One hundred years ago today, the 22nd July 1914, could be considered the last day peace remained possible.  Austria-Hungary delivered an ultimatum  to Servia, now called Serbia, the next day.

On the 22nd and 23rd July 1914, Servia only appeared in United States newspapers as references to financial markets reactions to the uncertainty caused by the assassination of Archduke Franz Ferdinand of Austria in Sarajevo on the 28 June.  On the 24th July the ultimatum made the front page of many US newspapers, including the Washington Times.

The Washington times. (Washington [D.C.]), 24 July 1914. Chronicling America: Historic American Newspapers. Lib. of Congress.

The Sarajevo assassination is very famous, but the reasons for it are less well known.  The Balkan region was squeezed between three world powers, the Austro-Hungarian, Russian and Ottoman (also known as Turkish) empires, with substantial parts of the region under foreign control.  In 1909, Austria-Hungary annexed Ottoman territories Bosnia and Herzegovina, and Bulgaria declared independence from the Ottoman Empire (see Bosnian crisis).  In 1912, Servia, Rumania, Bulgaria and Greece all had territorial aspirations beyond their borders.  Servia’s aspirations included Bosnia, the province in which Sarajevo was located.

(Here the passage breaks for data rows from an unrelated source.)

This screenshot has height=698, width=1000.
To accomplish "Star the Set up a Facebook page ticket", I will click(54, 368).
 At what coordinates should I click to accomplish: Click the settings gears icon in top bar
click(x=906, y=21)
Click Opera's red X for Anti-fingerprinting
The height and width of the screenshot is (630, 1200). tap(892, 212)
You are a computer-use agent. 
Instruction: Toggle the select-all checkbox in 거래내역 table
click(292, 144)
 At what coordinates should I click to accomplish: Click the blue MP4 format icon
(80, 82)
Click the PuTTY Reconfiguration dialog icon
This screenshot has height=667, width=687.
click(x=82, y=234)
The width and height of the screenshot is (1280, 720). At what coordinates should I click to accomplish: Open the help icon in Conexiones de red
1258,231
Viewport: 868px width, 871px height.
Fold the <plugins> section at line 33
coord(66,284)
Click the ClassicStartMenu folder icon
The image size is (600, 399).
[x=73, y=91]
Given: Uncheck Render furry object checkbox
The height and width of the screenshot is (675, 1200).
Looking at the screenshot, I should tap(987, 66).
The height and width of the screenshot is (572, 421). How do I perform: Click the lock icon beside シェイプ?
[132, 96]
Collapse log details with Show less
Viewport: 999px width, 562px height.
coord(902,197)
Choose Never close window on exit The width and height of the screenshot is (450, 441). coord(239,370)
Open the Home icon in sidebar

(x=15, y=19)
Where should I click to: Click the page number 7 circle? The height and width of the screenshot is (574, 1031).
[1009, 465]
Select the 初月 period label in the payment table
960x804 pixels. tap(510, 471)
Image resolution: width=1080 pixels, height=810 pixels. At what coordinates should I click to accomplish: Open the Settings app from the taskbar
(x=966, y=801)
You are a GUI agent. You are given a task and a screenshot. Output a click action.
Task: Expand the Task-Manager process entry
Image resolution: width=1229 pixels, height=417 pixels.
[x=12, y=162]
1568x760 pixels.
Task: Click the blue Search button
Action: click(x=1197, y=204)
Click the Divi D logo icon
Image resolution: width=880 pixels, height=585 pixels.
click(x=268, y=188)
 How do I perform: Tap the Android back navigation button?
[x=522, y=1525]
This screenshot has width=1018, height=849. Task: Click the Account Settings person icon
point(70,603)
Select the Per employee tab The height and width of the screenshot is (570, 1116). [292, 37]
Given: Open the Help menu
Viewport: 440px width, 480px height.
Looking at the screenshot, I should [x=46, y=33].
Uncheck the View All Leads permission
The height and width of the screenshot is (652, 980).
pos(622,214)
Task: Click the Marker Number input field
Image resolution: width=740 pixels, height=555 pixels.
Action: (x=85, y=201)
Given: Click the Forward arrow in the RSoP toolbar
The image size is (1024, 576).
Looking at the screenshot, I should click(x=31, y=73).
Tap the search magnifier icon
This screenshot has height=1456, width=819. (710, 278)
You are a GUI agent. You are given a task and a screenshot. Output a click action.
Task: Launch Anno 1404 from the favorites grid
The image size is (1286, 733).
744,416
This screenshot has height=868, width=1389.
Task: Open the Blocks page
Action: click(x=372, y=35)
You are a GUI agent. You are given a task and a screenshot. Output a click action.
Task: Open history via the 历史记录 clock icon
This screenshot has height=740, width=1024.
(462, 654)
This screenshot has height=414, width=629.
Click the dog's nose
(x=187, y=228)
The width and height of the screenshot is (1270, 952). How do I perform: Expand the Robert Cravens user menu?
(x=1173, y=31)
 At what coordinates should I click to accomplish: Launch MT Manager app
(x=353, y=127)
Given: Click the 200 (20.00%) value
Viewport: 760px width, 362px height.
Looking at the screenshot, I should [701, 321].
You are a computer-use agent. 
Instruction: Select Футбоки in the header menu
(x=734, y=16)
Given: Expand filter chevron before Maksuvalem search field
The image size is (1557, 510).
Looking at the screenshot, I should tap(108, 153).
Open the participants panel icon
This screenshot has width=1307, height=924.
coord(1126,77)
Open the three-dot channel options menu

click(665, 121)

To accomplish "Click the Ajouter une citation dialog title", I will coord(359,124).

Report of the International Commission To Inquire into the Causes and Conduct of the Balkan Wars. 1914. Carnegie Endowment for International Peace: Washington D.C., p.38. Internet Archive (https://archive.org/details/reportofinternat00inteuoft : accessed 22 July 2014)

The Balkan Wars of 1912-1913 re-drew the political map.  The Ottoman Empire fared badly and lost territory, shown in darker shades on this map.

Bartholomew J.G. The Balkan States with New Frontiers according to the Treaties of London, Constantinople & Bukharest. In Report of the International Commission To Inquire into the Causes and Conduct of the Balkan Wars. 1914. Carnegie Endowment for International Peace: Washington D.C. digital image no 432, Internet Archive (https://archive.org/details/reportofinternat00inteuoft : accessed 22 July 2014)

By 1914, the Austro-Hungarian Empire faced rising nationalist sentiment in its ethnically diverse territories.  Servian nationalists were emboldened, leading to the attack in Sarajevo.  Had no other country interfered, Austria-Hungary could have crushed Servia.  Perhaps the Austro-Hungarian government thought war could be limited or they could obtain a diplomatic victory as in 1909.

Austria-Hungary declared war on Servia on 28 July 1914.

Russia supported Servia.  Russia, France and Britain had diplomatic agreements with each other.  Austria-Hungary was allied with Germany.

Germany declared war on Russia on 1 August 1914, in response to Russian military mobilization on its border.  On the 3rd August Germany declared war on France and invaded neutral Belgium.  Britain declared war on Germany and Austria-Hungary on the 4th August.  The Ottoman Empire entered the war on the 29th October, siding with Germany against Russia.


  1. Thanks, Sue, that's great research, a big help making sense of this complicated time. Kudos for finding those maps!

  2. I needed that mini history lesson. Thanks, Sue.